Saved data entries
════

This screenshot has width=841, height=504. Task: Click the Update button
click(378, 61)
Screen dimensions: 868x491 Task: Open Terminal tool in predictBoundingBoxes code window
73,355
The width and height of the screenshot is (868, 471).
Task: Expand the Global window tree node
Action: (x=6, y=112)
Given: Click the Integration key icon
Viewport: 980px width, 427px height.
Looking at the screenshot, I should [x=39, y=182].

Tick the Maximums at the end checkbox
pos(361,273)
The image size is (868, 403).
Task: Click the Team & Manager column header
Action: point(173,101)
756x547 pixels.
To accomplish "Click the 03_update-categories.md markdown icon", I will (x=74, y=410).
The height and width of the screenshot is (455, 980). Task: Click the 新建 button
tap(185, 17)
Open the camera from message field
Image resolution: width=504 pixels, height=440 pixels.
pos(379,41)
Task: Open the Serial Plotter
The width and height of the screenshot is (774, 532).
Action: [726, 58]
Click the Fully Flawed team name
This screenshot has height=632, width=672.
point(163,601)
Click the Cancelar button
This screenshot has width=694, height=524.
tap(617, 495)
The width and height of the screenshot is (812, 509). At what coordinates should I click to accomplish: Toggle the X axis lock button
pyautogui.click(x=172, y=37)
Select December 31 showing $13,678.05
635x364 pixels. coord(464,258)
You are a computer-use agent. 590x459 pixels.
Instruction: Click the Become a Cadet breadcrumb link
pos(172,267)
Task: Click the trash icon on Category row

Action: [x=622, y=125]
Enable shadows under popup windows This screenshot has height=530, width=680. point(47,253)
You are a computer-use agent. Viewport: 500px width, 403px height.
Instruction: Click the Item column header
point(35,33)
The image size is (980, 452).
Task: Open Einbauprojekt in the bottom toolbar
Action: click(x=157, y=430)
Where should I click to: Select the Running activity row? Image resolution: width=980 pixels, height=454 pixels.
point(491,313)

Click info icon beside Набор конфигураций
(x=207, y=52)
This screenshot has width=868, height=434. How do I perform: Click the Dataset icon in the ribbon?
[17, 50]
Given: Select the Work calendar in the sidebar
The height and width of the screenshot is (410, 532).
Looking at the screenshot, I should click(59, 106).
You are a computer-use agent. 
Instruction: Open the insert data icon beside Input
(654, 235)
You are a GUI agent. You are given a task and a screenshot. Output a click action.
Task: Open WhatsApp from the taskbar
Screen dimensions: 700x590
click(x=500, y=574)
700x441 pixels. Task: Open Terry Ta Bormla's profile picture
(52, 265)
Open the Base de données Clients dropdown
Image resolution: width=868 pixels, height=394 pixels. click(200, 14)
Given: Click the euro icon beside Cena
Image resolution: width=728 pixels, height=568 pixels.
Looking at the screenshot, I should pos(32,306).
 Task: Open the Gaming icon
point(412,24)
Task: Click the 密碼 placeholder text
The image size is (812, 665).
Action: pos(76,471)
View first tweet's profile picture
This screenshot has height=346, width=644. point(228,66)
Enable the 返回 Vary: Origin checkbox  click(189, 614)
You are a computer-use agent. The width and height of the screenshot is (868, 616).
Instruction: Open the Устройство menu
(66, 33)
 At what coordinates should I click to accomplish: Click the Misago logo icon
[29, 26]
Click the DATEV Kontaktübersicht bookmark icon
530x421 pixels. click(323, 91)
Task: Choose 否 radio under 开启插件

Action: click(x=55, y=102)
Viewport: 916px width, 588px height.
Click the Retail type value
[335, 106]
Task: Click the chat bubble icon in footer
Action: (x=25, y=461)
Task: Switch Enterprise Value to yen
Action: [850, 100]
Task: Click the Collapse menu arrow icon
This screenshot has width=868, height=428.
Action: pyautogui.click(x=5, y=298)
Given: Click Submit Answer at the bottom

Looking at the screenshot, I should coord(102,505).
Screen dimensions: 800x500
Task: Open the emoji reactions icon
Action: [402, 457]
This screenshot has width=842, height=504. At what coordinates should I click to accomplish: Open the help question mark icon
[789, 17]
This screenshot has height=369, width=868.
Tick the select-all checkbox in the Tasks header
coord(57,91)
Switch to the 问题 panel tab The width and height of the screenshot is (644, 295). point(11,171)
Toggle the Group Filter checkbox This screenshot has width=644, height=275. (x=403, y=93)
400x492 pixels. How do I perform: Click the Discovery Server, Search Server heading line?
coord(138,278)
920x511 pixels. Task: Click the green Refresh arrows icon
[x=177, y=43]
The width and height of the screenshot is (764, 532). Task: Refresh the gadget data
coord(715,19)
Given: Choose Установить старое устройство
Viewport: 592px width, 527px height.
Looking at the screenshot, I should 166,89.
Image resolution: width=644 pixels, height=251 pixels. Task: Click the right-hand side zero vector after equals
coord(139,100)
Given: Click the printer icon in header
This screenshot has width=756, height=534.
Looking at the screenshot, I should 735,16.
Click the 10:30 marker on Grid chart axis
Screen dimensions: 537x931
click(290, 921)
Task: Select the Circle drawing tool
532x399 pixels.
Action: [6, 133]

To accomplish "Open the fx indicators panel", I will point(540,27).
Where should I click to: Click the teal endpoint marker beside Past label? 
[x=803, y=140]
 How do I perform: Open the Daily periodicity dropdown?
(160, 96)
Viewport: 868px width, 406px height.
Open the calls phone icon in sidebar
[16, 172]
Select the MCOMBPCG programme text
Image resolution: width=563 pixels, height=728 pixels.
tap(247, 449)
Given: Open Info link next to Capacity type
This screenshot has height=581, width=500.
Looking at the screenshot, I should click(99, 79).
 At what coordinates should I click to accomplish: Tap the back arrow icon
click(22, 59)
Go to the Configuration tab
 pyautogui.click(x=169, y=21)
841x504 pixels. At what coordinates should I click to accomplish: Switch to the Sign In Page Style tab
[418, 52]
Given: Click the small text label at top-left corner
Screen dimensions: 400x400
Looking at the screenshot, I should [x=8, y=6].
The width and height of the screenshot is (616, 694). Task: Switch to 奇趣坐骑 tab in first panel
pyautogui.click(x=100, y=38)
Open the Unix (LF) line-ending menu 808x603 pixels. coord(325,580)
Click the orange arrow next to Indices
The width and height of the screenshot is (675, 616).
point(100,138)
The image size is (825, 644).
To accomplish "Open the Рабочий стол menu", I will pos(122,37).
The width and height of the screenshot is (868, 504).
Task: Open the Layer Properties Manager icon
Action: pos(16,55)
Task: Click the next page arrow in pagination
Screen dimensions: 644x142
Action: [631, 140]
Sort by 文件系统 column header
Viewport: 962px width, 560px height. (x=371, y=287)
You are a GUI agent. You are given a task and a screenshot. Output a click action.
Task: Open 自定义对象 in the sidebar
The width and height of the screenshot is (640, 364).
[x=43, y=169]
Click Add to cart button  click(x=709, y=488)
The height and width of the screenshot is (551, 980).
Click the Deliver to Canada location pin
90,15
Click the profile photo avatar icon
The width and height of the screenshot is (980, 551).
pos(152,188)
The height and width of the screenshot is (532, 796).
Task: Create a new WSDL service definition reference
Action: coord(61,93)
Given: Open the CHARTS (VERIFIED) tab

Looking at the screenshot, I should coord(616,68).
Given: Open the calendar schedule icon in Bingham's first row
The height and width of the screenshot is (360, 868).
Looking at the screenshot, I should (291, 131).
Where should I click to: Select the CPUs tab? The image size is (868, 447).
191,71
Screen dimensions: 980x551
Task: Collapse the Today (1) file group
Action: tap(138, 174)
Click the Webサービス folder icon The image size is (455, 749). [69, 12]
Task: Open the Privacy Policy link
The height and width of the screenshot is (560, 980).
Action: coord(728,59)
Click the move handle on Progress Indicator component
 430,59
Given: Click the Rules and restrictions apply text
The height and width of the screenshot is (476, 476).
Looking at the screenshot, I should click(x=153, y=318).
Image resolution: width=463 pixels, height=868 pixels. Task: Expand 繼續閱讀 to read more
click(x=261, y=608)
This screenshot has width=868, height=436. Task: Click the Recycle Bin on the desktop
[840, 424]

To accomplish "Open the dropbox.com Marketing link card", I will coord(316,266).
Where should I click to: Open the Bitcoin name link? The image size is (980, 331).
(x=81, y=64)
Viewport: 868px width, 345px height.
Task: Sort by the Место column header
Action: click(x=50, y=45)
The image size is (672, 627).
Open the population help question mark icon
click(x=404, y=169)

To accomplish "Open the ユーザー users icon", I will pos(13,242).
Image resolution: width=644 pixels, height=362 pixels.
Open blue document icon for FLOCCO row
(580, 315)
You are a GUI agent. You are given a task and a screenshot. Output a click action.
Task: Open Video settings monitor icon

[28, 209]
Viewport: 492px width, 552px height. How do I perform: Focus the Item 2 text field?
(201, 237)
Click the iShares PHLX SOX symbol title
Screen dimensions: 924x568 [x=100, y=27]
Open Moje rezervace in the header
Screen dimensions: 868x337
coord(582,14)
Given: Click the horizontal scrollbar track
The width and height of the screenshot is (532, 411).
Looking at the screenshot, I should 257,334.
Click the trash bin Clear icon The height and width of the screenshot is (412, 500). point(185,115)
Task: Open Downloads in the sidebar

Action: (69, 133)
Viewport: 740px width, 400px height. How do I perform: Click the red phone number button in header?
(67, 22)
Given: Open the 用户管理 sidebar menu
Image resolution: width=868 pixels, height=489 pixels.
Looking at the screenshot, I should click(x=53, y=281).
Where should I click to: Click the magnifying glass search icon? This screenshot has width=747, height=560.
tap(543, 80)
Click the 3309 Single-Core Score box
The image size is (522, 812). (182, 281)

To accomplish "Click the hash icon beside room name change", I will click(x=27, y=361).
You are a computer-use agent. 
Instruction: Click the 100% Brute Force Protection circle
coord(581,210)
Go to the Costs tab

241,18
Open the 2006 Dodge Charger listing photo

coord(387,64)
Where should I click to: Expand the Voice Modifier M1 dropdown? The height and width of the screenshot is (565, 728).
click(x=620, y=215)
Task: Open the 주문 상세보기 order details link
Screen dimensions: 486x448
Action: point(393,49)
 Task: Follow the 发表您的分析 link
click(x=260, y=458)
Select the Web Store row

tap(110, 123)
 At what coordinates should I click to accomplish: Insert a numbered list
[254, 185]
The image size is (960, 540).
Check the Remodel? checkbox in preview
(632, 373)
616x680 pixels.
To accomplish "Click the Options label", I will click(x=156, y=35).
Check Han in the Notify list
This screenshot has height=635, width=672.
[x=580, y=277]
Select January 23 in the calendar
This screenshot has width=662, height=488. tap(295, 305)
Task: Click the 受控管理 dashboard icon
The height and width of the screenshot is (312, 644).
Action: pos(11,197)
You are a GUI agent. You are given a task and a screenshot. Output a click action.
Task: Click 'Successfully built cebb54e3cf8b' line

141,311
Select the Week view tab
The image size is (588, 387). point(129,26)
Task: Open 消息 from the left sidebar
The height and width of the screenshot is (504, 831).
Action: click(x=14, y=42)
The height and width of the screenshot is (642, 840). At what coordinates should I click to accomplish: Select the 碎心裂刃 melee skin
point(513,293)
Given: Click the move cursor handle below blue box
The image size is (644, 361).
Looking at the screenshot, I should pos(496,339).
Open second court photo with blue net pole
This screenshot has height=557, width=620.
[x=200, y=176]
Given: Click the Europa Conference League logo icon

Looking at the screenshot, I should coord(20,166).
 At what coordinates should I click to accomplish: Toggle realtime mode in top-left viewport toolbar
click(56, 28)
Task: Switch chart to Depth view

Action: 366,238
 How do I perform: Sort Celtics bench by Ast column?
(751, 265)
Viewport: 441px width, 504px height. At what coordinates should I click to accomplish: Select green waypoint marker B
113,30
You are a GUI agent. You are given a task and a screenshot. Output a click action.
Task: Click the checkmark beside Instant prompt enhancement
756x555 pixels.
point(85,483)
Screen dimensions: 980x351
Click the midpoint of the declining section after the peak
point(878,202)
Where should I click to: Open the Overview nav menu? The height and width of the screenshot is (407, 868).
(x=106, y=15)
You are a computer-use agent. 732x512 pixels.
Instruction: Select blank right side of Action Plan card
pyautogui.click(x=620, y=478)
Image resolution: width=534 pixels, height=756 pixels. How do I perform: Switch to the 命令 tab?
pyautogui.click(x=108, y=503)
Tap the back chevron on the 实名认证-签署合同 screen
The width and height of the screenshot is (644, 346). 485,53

════

* **Requirement**
Your answer should consist of copies of the lines above that include the string "Enable".

* **Solution to this exercise**
Enable shadows under popup windows This screenshot has height=530, width=680. point(47,253)
Enable the 返回 Vary: Origin checkbox  click(189, 614)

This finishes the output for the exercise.